◆ Supplied passage:
Wednesday, September 21, 2011

8 and 8 are 16

It feels good to be back home.  These last four days I have been in Edmonton at the request of an old friend I haven't seen in nearly a decade, a fellow I once trod the boards with at the Edmonton Fringe Festival.  He wanted to put a mess of writers together in a room to rehash a film script that wasn't 'working' for the producer, and I was asked to come along for not a bad little sum of money, but annoyingly no film credit (my friend wanted to keep it for himself, and I can't blame him).

As a result my head is pretty spongy after four days of argument, pressured creativity and fighting with personal biases.  After one very angry four hour argument on Monday about the elimination of an important character, it may be that I've made one marginally influential person an enemy for life ... but that's how it goes.  We started with eleven people on Saturday and by Tuesday morning we were down to seven.  When I left last night to get back here to my normal life, there were four of them still going at the minor details.

Let me just say that group think sucks.

I've been able to check my mail and this blog once a day, but I haven't had any time to write anything until this morning ... and I have commitments today, too, that I need to be fulfilling.  But ... having given a deeper meaning for Wisdom, I was asked last Friday to do the same for Intelligence.  I've given some thought to intelligence here and there, in the midst of seeing both spectacular evidence for, and evidence against, its existence.  And this morning looking at the etymology for intelligence, which is always a good place to start, I find that the roots of the word are inte or inter, meaning "between," and legere, meaning "to choose" or "to pick out."  Legere also inspires the  word 'election,' which is "to gather, collect or choose."

◆ Data:
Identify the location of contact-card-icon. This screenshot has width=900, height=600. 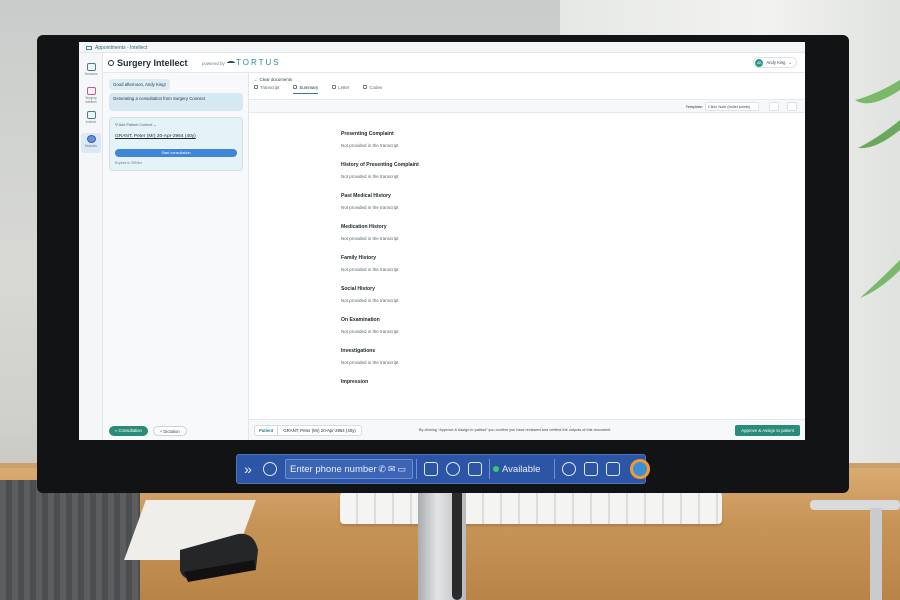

◆ Assignment:
Please copy the blog post above word for word, from "8 and 8 are" up to and including "can't blame him).".

◆ Task answer:
8 and 8 are 16

It feels good to be back home.  These last four days I have been in Edmonton at the request of an old friend I haven't seen in nearly a decade, a fellow I once trod the boards with at the Edmonton Fringe Festival.  He wanted to put a mess of writers together in a room to rehash a film script that wasn't 'working' for the producer, and I was asked to come along for not a bad little sum of money, but annoyingly no film credit (my friend wanted to keep it for himself, and I can't blame him).